In that time period, I spent a lot more time thinking about it and realized that because of the repetitive nature of especially synthetic chemistry, which is what I was doing at the time, I found it incredibly boring. Being able to assist the research from more of an operations role, fit a lot more with my personality and my work flow, along with making me still feel like that I am still contributing something that might affect change or have a big impact on things in the future.
What is it like working in Seattle?
Sometimes I do stare out the window and wish I was outside instead, but that’s besides the point.
I grew up and was born in the PNW, I love the green, I love the summers and the springs when everything is just beautiful, I love being right next to the water and having such a great view of South Lake Union.
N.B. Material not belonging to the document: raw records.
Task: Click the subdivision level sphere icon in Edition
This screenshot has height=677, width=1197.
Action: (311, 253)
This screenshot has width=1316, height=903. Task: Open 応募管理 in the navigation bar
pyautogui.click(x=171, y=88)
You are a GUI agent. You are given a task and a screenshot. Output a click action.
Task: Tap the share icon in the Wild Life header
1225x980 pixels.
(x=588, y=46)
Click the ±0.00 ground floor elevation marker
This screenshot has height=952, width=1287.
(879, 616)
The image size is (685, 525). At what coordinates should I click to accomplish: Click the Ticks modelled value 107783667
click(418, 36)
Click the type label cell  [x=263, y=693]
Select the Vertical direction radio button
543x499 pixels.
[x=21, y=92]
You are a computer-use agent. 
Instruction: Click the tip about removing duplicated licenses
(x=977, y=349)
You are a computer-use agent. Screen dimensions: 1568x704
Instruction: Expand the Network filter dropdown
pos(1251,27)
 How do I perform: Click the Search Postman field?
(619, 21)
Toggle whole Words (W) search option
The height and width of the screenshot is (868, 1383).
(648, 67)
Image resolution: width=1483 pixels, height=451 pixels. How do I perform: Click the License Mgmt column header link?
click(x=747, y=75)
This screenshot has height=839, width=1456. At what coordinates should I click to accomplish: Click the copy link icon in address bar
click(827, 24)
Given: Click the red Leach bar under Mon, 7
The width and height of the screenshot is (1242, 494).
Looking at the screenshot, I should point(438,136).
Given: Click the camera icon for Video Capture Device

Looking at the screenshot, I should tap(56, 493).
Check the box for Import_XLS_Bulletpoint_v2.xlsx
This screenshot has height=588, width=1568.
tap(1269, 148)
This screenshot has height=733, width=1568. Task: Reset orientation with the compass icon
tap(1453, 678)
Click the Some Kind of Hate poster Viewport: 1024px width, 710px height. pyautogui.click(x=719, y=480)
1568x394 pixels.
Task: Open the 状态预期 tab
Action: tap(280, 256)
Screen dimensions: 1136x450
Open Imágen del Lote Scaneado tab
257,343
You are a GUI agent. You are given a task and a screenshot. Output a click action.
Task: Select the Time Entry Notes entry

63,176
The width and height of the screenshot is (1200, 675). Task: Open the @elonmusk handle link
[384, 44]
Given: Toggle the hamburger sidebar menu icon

I just like the access to pretty much everything in Seattle.
What is your advice for people interested in facilities?
Having the background in a scientific discipline on top of having some of that technical expertise, is a rather rare combination. I have learned most of my technical expertise by being here having to learn it, but I had a lot of that lab knowledge background already and that was incredibly useful.
I think the best thing to do is to let your breadth of learning go so large, because there are just so many different things that I might have to know about and I have slowly had to learn and now I am finally rounding out all of that knowledge after multiple years trying to figure it all out.
A lot of it is just being open to learning from anyone and everyone because you never know what information someone might give you that you might find incredibly useful in a different context.